On la croyait reléguée aux pages des livres d’histoire, associée aux sanatoriums d’un autre siècle. Pourtant, la tuberculose fait un retour aussi discret qu’inquiétant au Québec, où les cas atteignent des sommets inégalés depuis au moins dix ans. Un phénomène qui s’inscrit dans une tendance mondiale préoccupante.
Une courbe qui ne cesse de grimper
Les chiffres parlent d’eux-mêmes. Après une année 2024 record avec 464 cas, l’année 2025 s’annonce déjà dans la même lignée, avec 373 infections recensées à la mi-septembre. En l’espace de cinq ans à peine, depuis 2020, le nombre de cas a pratiquement doublé dans la province. Une progression rapide qui interpelle les autorités sanitaires.
« On ne veut pas créer un sentiment de panique », tempère d’emblée Cassi Bergeron-Caron, microbiologiste à l’Institut national de santé publique du Québec (INSPQ). « Mais c’est sûr que ce sont des taux records », concède-t-elle, soulignant un paradoxe bien réel.
Le nunavik, épicentre de la crise
Derrière cette tendance provinciale se cachent des réalités bien différentes. Si Montréal concentre logiquement le plus grand nombre de cas en chiffres absolus, c’est au Nunavik que la situation est la plus critique. En 2024, le taux de contamination y atteignait 648 cas pour 100 000 habitants, un chiffre alarmant qui a déjà coûté la vie à trois personnes ces dernières années.
« C’est un problème extrêmement complexe », confie Jessika Huard, coordonnatrice régionale en maladies infectieuses au Nunavik. Elle évoque une tendance « inquiétante », non pas par manque d’efforts sur le terrain, mais par un besoin criant de « beaucoup plus de ressources pour les travailleurs de la santé et des infrastructures ».

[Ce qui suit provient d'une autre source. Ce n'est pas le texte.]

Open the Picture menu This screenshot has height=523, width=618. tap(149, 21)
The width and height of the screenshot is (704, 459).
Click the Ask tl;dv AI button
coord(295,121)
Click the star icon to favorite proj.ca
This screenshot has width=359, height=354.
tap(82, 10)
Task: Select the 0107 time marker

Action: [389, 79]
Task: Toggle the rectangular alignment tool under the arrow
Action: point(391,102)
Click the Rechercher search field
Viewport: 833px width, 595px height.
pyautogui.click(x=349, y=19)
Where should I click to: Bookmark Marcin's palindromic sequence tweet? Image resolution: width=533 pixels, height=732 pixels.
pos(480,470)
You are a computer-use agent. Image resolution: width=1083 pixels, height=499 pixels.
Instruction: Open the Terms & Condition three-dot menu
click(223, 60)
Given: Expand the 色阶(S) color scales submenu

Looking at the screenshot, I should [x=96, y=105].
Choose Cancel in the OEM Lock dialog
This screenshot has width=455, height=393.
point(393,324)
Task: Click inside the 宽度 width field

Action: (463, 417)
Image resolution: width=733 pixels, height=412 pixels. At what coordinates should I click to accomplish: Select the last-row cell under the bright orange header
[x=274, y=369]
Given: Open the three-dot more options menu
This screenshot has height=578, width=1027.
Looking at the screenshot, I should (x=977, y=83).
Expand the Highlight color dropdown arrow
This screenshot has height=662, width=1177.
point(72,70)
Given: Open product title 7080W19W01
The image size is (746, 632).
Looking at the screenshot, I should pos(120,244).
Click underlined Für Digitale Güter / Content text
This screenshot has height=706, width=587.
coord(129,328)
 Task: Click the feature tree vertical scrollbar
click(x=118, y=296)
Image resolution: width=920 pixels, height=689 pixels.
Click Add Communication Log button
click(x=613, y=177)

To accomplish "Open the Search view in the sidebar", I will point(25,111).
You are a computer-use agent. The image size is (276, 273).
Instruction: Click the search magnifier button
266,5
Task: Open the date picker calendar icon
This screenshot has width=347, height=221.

Loin de la psychose d'une contagion facile
Faut-il pour autant craindre une épidémie généralisée ? Pas si vite. La spécialiste de l’INSPQ se veut rassurante : la tuberculose n’est pas la COVID-19. Pour qu’il y ait contagion, une personne doit non seulement présenter des symptômes, mais aussi être en contact étroit et prolongé avec d’autres. On parle d’environ 100 heures cumulées.
« Les éclosions qu’on voit, c’est dans les familles ou entre des gens qui sont tous les jours dans le même bureau », précise Mme Bergeron-Caron. Vous ne risquez donc pas grand-chose en prenant le métro ou en faisant vos courses. Une nuance de taille, quand on sait qu’un quart de la population mondiale serait porteur de la bactérie, le plus souvent sous une forme latente et non contagieuse.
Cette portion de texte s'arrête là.